**Records excerpted from a collection**
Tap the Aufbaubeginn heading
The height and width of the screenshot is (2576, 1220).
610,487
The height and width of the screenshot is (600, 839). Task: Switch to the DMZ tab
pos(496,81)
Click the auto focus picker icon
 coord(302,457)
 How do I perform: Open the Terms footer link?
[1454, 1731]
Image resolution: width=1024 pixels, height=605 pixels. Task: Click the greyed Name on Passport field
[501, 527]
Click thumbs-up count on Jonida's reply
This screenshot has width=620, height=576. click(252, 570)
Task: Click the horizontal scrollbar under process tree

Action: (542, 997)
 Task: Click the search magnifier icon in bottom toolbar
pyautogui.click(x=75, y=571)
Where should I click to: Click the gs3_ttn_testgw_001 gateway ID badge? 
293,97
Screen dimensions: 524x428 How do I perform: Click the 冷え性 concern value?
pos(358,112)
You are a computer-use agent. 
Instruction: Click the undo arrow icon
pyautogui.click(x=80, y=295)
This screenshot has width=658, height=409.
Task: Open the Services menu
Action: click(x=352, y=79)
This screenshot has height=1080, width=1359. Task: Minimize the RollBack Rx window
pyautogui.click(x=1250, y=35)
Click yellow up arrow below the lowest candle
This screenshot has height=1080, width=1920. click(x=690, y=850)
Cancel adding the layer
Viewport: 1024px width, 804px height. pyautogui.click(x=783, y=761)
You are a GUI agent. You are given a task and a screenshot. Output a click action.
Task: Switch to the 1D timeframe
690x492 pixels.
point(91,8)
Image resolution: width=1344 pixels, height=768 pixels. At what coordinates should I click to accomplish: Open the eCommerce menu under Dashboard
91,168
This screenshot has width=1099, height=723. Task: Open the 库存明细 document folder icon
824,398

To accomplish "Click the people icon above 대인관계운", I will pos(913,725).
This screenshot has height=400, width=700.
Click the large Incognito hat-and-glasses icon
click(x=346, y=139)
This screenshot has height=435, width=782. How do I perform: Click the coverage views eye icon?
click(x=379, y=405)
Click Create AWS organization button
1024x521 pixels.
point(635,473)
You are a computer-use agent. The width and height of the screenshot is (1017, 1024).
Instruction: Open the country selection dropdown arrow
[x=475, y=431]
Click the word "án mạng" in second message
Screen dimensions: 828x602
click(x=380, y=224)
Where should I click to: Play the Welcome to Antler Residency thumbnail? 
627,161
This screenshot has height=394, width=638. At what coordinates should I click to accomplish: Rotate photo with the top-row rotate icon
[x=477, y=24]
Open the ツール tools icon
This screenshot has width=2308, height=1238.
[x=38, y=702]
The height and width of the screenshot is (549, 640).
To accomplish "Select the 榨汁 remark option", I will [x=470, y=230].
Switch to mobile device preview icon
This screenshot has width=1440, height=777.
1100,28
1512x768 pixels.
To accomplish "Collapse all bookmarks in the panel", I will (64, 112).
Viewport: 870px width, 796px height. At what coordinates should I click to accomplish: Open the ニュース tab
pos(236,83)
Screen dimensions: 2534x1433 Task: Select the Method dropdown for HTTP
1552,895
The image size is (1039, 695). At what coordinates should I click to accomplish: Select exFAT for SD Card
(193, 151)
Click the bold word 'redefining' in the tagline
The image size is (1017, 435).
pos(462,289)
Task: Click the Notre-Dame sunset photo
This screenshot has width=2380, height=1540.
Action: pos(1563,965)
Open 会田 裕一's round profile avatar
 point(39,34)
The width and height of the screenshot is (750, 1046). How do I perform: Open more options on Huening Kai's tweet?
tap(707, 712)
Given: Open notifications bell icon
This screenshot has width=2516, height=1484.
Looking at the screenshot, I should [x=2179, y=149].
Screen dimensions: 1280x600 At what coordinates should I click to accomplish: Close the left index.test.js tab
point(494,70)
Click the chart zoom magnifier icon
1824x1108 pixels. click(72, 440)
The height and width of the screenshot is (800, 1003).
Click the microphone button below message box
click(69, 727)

**Exercise goal**
Gather each line of the records above that contains the word "message".

**Correct response**
Click the word "án mạng" in second message
Click the microphone button below message box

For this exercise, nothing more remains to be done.